There might be an El Nino in the Pacific Ocean and a positive Indian Ocean Dipole to the west, but sea surface temperatures around Australia remain unexpectedly warm. So, although the broadscale climatic patterns continue to favour above average temperatures and below average rainfall, there are some indications that rainfall deficiencies will begin to reverse in the coming weeks and months.
Looking at the Pacific Ocean, there is a broad tongue of warm water across the eastern Pacific which is a classic El Nino signal. However, SSTs around Australia remain warm which is uncharacteristic in a traditional El Nino, which normally brings cooler SSTs through the western Pacific and east of Australia. In the eastern Pacific, there is a broad pool of warm water existing below the surface as well which will continue to feed into the eastern Pacific as this water upwells. This will maintain the current El Nino pattern into autumn next year.
In the Indian Ocean, the cool water pool over the eastern Indian Ocean is dissipating gradually and SSTs off the northwest WA coastline have warmed significantly. Consequently, the positive IOD is beginning to weaken, although the impacts of the IOD are at their minimum in summer so the IOD phase will have less of an impact on Australian rainfall during this time.

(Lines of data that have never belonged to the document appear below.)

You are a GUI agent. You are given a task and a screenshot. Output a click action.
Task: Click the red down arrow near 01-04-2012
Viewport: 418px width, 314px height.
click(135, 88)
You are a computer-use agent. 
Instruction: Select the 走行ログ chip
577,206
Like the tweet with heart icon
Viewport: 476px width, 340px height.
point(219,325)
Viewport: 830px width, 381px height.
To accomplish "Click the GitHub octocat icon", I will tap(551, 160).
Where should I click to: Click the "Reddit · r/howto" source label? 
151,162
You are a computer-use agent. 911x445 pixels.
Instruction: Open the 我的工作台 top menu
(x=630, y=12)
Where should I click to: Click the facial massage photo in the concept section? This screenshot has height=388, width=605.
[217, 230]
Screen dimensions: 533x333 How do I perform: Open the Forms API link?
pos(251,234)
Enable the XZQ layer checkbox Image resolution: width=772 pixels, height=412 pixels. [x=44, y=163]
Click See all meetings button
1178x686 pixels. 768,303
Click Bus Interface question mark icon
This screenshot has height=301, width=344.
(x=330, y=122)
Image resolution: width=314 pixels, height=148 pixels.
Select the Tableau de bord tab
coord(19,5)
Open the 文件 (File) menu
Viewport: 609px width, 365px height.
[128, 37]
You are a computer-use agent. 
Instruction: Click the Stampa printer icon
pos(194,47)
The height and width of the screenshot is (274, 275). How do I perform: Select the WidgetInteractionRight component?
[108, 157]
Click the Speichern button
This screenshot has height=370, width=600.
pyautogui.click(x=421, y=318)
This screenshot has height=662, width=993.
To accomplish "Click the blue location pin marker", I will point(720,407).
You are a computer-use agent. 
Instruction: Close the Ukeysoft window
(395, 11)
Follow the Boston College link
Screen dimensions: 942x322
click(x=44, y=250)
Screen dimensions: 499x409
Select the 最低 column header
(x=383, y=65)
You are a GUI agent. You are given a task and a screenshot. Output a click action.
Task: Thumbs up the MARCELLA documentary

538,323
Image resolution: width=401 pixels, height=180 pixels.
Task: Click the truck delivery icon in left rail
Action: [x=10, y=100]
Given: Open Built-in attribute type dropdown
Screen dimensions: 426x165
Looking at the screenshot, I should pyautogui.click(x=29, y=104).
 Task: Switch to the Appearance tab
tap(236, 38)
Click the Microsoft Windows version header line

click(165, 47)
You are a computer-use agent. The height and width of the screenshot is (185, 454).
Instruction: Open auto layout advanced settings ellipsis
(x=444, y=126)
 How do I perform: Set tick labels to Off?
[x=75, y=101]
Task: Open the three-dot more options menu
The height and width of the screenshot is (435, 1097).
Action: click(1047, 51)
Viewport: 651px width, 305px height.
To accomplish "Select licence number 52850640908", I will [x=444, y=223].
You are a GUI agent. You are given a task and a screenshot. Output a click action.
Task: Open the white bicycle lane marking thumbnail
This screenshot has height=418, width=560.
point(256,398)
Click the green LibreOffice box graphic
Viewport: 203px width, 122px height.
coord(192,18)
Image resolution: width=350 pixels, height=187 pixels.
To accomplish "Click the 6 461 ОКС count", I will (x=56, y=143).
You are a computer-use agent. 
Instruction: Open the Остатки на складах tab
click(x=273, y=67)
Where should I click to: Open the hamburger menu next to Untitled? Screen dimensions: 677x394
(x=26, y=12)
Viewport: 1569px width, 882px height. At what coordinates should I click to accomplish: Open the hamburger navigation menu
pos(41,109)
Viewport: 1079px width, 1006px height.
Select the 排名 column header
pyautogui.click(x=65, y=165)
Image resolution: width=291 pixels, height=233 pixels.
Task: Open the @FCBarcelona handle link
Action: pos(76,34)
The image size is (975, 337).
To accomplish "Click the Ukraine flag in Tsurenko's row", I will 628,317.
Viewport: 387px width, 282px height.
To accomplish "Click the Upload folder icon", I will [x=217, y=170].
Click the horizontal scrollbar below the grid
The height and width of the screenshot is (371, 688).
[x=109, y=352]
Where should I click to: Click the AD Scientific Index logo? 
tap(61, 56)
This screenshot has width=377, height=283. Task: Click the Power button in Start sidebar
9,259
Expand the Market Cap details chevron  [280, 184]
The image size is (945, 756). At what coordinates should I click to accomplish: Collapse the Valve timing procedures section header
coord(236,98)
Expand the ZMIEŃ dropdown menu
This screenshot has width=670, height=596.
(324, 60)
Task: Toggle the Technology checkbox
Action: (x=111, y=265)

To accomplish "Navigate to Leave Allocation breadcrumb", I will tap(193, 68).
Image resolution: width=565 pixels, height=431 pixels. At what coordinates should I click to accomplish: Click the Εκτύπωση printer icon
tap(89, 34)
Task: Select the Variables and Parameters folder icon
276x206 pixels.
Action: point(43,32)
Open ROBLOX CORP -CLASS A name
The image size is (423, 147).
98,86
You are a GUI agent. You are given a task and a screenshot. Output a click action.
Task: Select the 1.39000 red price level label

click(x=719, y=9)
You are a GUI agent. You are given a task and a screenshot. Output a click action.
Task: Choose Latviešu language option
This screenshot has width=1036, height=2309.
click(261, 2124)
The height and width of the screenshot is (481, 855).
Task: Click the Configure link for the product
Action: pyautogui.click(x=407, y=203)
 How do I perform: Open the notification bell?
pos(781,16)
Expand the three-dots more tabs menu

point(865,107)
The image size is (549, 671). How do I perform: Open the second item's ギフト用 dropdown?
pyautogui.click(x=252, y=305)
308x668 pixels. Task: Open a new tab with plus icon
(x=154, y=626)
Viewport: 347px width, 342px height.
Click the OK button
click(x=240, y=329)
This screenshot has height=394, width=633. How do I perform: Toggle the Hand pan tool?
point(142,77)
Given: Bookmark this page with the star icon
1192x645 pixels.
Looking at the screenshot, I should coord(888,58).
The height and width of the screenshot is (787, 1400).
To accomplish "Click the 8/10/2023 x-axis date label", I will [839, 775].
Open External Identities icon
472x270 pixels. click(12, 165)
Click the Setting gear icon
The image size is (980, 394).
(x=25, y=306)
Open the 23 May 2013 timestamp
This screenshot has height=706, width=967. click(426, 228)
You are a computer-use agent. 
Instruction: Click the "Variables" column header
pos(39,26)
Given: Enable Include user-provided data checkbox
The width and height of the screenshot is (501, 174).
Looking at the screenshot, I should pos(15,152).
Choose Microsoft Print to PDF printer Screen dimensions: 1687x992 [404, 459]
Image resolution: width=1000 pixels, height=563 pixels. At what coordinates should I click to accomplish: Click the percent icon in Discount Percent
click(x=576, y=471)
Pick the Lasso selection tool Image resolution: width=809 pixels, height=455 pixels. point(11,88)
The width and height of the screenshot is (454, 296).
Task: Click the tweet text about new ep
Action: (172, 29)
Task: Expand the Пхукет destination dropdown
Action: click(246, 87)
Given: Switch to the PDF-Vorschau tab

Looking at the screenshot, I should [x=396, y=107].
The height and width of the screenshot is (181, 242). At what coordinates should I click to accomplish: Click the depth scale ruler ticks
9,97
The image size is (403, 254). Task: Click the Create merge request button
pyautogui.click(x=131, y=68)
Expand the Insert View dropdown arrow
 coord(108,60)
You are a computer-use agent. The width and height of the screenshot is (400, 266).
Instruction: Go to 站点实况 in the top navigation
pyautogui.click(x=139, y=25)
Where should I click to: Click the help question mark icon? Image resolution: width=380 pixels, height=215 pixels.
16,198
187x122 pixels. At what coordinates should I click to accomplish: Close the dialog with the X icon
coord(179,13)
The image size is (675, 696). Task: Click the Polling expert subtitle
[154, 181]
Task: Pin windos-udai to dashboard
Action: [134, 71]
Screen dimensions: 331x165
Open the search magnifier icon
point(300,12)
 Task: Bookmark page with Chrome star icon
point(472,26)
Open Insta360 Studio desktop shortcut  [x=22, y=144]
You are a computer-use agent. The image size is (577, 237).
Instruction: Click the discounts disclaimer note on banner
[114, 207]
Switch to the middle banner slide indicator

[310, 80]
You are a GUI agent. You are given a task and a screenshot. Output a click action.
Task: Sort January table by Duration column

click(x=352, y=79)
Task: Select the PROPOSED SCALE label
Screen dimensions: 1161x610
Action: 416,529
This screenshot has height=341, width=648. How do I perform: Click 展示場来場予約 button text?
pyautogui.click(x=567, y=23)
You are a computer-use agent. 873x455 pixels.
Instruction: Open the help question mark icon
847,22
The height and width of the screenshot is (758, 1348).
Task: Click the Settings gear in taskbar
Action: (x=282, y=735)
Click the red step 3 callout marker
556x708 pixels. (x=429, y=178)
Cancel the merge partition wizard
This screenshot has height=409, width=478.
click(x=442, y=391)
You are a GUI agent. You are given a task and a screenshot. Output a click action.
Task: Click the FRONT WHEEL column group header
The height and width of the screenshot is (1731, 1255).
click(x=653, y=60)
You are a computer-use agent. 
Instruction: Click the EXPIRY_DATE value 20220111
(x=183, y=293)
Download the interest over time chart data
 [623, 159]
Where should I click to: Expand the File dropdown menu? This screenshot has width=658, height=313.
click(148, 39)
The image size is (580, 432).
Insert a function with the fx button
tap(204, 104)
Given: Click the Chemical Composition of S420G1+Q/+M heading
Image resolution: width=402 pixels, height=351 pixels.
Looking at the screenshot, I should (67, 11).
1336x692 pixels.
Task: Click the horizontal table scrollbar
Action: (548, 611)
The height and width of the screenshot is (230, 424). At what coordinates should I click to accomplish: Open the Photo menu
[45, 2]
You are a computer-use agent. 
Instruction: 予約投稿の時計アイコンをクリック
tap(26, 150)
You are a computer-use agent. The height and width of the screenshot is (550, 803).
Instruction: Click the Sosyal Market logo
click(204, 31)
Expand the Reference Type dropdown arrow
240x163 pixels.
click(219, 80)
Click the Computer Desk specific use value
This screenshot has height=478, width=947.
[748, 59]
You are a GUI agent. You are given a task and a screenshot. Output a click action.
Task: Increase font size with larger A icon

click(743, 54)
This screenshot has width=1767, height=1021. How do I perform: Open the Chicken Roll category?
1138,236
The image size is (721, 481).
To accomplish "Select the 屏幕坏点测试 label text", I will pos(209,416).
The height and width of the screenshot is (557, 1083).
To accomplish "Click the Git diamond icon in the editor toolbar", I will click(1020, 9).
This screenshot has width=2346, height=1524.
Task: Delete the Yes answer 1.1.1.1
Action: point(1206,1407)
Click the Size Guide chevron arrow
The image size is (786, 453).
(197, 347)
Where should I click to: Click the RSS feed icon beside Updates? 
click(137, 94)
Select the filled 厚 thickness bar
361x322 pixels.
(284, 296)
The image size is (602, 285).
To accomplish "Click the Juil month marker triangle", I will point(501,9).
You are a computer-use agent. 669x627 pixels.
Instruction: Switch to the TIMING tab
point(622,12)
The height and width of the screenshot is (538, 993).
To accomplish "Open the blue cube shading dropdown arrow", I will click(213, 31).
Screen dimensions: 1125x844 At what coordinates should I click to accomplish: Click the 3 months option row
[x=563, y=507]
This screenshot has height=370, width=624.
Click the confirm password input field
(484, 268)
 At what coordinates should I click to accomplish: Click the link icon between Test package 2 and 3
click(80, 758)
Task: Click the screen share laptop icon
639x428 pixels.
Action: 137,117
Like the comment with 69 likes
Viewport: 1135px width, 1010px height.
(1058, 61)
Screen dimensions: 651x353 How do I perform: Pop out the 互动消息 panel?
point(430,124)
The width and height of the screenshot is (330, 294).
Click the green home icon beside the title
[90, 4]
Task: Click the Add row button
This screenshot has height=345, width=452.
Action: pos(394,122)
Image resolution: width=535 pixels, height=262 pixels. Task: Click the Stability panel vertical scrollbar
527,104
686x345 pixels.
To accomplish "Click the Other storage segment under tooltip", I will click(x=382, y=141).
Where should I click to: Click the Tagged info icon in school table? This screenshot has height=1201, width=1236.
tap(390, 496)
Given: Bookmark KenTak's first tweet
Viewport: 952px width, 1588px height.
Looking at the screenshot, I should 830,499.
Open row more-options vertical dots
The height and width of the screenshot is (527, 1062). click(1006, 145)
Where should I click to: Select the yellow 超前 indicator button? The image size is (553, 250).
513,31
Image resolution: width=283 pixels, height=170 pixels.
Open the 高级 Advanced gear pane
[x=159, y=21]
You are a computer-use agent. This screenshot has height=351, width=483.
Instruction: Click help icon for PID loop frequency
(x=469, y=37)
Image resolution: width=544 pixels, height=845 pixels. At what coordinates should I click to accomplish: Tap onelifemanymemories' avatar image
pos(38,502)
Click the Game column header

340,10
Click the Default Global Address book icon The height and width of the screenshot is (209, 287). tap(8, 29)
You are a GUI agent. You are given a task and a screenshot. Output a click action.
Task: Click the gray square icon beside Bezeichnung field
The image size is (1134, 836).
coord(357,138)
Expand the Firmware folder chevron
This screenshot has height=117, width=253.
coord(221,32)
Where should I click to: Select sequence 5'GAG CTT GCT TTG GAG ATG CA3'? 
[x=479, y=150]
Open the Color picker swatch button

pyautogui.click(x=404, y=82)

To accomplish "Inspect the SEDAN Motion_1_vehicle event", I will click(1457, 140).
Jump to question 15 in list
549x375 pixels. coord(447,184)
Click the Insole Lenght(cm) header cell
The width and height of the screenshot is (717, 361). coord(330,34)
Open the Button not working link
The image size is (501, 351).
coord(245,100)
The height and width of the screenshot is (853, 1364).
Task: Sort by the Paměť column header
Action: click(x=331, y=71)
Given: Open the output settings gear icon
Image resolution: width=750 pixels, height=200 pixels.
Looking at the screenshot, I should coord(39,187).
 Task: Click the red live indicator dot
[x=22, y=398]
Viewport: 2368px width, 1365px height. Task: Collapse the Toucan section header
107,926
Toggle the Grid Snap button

While a positive IOD and El Nino correlates strongly with below average rainfall, warm SSTs around the country traditionally correlate with above average rainfall. The result is that while this spring has been very dry, the long-term trends for eastern Australia are likely to change with a higher potential for rainfall to occur especially along the east coast, with an expectation of a gradual moisture return to occur during November and December. Although above average rainfall is not expected, closer to average rainfall is expected to become an increased chance over the coming months.
This is one slightly positive bit of news. However, temperatures will likely remain well above average with maximum temperatures favoured to stay that way right through until the end of summer. In the absence of significant rainfall, even with the general increase in shower and storm activity favoured in the coming one to two months, bushfire threats could still remain elevated for much of summer.
To the south, the Southern Annular Mode is likely to support active troughs and cold fronts in coming weeks and this will contribute to an increase in potential shower and storm activity. At this stage, a strongly negative SAM is considered unlikely, so the chance of westerly winds will be lower. It was this pattern of strong westerly winds in late 2019, that made 2019 such an extreme year for heat and bushfires in November and December.